[Start]

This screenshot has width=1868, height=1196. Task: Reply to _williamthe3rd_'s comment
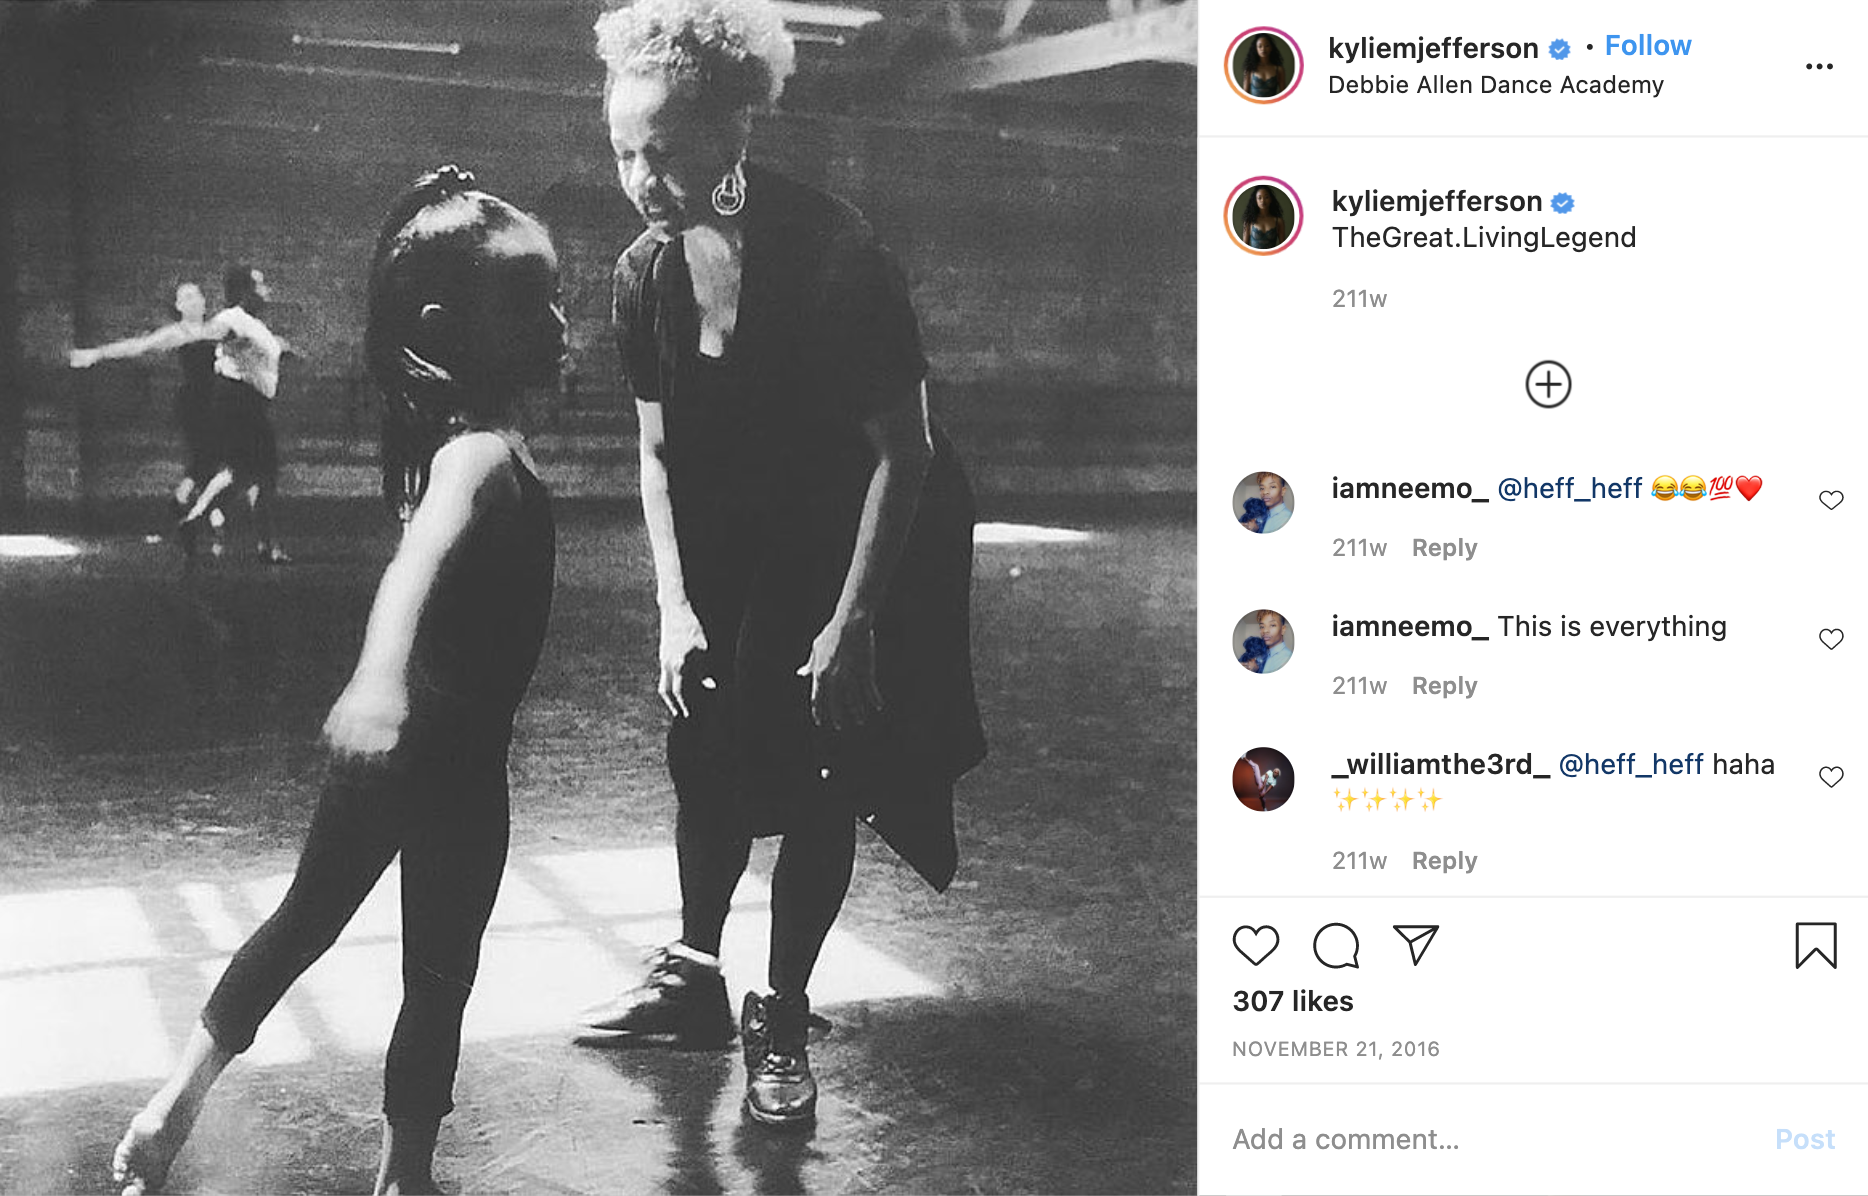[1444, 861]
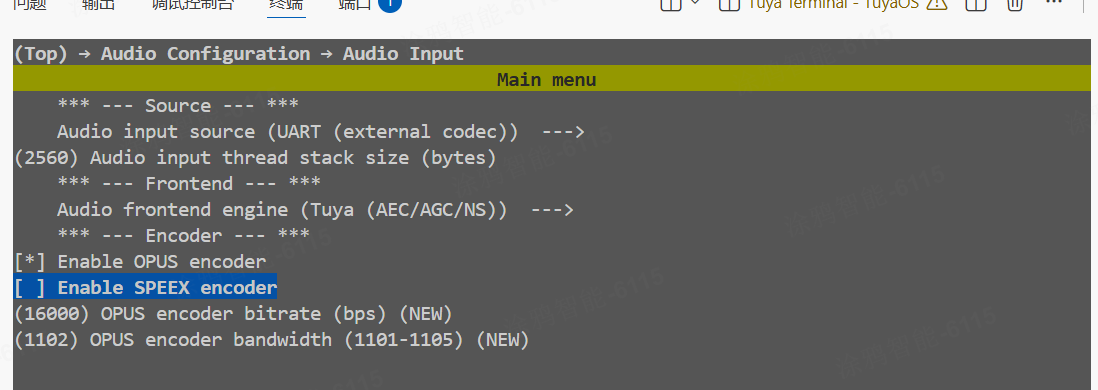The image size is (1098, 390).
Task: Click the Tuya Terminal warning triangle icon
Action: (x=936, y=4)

[End]

Goal: Which lines of the records above contain the string "Task" with its case matching? Gather each of those lines and copy it out in full.

Problem solution:
This screenshot has width=1868, height=1196. Task: Reply to _williamthe3rd_'s comment
Task: Click the Tuya Terminal warning triangle icon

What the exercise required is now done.